27821101 Factors associated with symptomatic pseudotumors following metal-on-metal total hip arthro 2016 Nov 7 BACKGROUND: Pseudotumors associated with metal-on-metal hips can be symptomatic or asymptomatic. The purpose of this study was to identify the characteristics of pseudotumors associated with pain. METHODS: A total of 239 large-diameter, metal-on-metal total hip arthroplasties (THAs) were performed in 222 patients. Screening for pseudotumors was performed using magnetic resonance imaging (MRI) in all patients who underwent metal-on-metal THA, and 57 patients with 62 affected hips showed pseudotumors. There were 45 women with 49 hips and 12 men with 13 hips affected, with a mean age of 64 years and a mean body mass index (BMI) of 23.9 kg/m(2). Sixteen hips had symptomatic pseudotumors with pain, and 46 hips were asymptomatic. Pseudotumor size was determined. The anatomical position of pseudotumors was divided into anterior position and posterolateral position. Types of pseudotumors were divided into two types: cystic type; and mixed solid cystic and solid type without a cystic component. The follow-up study of pseudotumors was determined using MRI in 33 patients. The serum cobalt and chromium ion levels were measured in 38 patients after unilateral THA. Univariate and multivariate analyses were performed comparing symptomatic and asymptomatic patients to identify the characteristics of symptomatic pseudotumors. RESULTS: The mean BMI was 25.4 kg/m(2) in symptomatic patients and 23.4 kg/m(2) in asymptomatic patients; a higher BMI was associated with symptoms (P = 0.036). Symptomatic pseudotumors were significantly larger (three-fold) than asymptomatic pseudotumors (1812 mm(2) vs 642 mm(2), P = 0.003).

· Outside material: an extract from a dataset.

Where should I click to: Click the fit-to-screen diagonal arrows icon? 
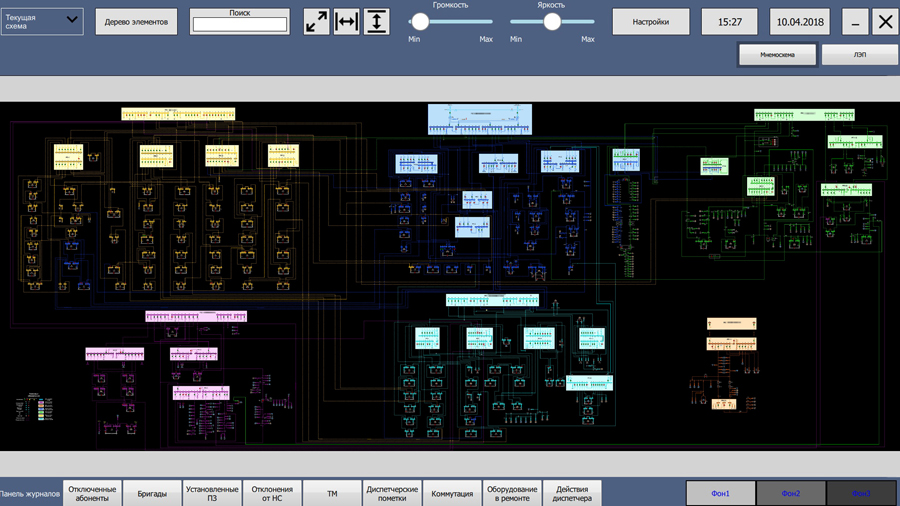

Pseudotumors located in the anterior position were associated with symptoms (P = 0.032), and mixed solid cystic and solid type pseudotumors were associated with symptoms (P = 0.007). A multivariate analysis showed significant differences only in size (R (2) = 0.298, P = 0.031). No asymptomatic patients with pseudotumors became symptomatic during the follow-up period of MRI evaluation. CONCLUSION: Larger size was a significant factor for pain on multivariate analysis.